(WRITTEN EXERCISE) Please retype every one of the entries below word for word, keeping each line the same.

Saved data entries:

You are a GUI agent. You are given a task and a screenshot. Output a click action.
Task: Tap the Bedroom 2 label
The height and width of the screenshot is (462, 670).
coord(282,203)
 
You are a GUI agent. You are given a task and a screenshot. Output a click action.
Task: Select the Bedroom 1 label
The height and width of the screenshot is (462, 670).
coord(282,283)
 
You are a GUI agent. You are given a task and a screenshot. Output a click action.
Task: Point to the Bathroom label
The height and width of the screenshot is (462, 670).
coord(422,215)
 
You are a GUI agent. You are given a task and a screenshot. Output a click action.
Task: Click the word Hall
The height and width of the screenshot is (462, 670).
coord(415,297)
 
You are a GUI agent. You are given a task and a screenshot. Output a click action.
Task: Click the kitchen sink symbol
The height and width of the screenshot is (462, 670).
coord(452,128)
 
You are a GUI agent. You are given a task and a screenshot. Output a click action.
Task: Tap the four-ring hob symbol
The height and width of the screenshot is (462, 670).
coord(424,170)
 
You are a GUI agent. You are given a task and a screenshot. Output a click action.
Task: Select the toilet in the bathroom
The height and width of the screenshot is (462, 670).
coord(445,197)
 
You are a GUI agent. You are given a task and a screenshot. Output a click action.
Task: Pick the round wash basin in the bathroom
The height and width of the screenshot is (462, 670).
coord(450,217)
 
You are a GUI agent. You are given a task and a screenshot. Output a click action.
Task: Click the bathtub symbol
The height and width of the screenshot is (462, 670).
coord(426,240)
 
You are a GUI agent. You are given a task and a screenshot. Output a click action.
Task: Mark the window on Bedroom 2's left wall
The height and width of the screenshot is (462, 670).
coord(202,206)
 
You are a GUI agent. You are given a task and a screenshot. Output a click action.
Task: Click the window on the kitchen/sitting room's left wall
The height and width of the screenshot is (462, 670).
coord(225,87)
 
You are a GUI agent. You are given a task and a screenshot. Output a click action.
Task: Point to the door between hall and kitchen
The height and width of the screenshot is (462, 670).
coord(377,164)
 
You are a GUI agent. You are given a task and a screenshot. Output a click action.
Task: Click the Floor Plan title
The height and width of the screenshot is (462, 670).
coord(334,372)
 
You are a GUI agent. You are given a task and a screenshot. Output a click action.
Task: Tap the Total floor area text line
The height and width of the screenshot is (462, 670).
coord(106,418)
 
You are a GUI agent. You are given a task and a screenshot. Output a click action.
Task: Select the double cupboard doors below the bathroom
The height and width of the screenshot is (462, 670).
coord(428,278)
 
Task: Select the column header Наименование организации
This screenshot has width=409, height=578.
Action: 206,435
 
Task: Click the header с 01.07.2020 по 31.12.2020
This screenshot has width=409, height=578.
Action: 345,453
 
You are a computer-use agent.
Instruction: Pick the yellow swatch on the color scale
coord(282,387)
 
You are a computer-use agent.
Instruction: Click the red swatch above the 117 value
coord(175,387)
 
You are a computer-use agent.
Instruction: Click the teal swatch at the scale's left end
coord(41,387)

(EXERCISE RESULT)
You are a GUI agent. You are given a task and a screenshot. Output a click action.
Task: Tap the Bedroom 2 label
The height and width of the screenshot is (462, 670).
coord(282,203)
 
You are a GUI agent. You are given a task and a screenshot. Output a click action.
Task: Select the Bedroom 1 label
The height and width of the screenshot is (462, 670).
coord(282,283)
 
You are a GUI agent. You are given a task and a screenshot. Output a click action.
Task: Point to the Bathroom label
The height and width of the screenshot is (462, 670).
coord(422,215)
 
You are a GUI agent. You are given a task and a screenshot. Output a click action.
Task: Click the word Hall
The height and width of the screenshot is (462, 670).
coord(415,297)
 
You are a GUI agent. You are given a task and a screenshot. Output a click action.
Task: Click the kitchen sink symbol
The height and width of the screenshot is (462, 670).
coord(452,128)
 
You are a GUI agent. You are given a task and a screenshot. Output a click action.
Task: Tap the four-ring hob symbol
The height and width of the screenshot is (462, 670).
coord(424,170)
 
You are a GUI agent. You are given a task and a screenshot. Output a click action.
Task: Select the toilet in the bathroom
The height and width of the screenshot is (462, 670).
coord(445,197)
 
You are a GUI agent. You are given a task and a screenshot. Output a click action.
Task: Pick the round wash basin in the bathroom
The height and width of the screenshot is (462, 670).
coord(450,217)
 
You are a GUI agent. You are given a task and a screenshot. Output a click action.
Task: Click the bathtub symbol
The height and width of the screenshot is (462, 670).
coord(426,240)
 
You are a GUI agent. You are given a task and a screenshot. Output a click action.
Task: Mark the window on Bedroom 2's left wall
The height and width of the screenshot is (462, 670).
coord(202,206)
 
You are a GUI agent. You are given a task and a screenshot. Output a click action.
Task: Click the window on the kitchen/sitting room's left wall
The height and width of the screenshot is (462, 670).
coord(225,87)
 
You are a GUI agent. You are given a task and a screenshot. Output a click action.
Task: Point to the door between hall and kitchen
The height and width of the screenshot is (462, 670).
coord(377,164)
 
You are a GUI agent. You are given a task and a screenshot. Output a click action.
Task: Click the Floor Plan title
The height and width of the screenshot is (462, 670).
coord(334,372)
 
You are a GUI agent. You are given a task and a screenshot. Output a click action.
Task: Tap the Total floor area text line
The height and width of the screenshot is (462, 670).
coord(106,418)
 
You are a GUI agent. You are given a task and a screenshot. Output a click action.
Task: Select the double cupboard doors below the bathroom
The height and width of the screenshot is (462, 670).
coord(428,278)
 
Task: Select the column header Наименование организации
This screenshot has width=409, height=578.
Action: 206,435
 
Task: Click the header с 01.07.2020 по 31.12.2020
This screenshot has width=409, height=578.
Action: 345,453
 
You are a computer-use agent.
Instruction: Pick the yellow swatch on the color scale
coord(282,387)
 
You are a computer-use agent.
Instruction: Click the red swatch above the 117 value
coord(175,387)
 
You are a computer-use agent.
Instruction: Click the teal swatch at the scale's left end
coord(41,387)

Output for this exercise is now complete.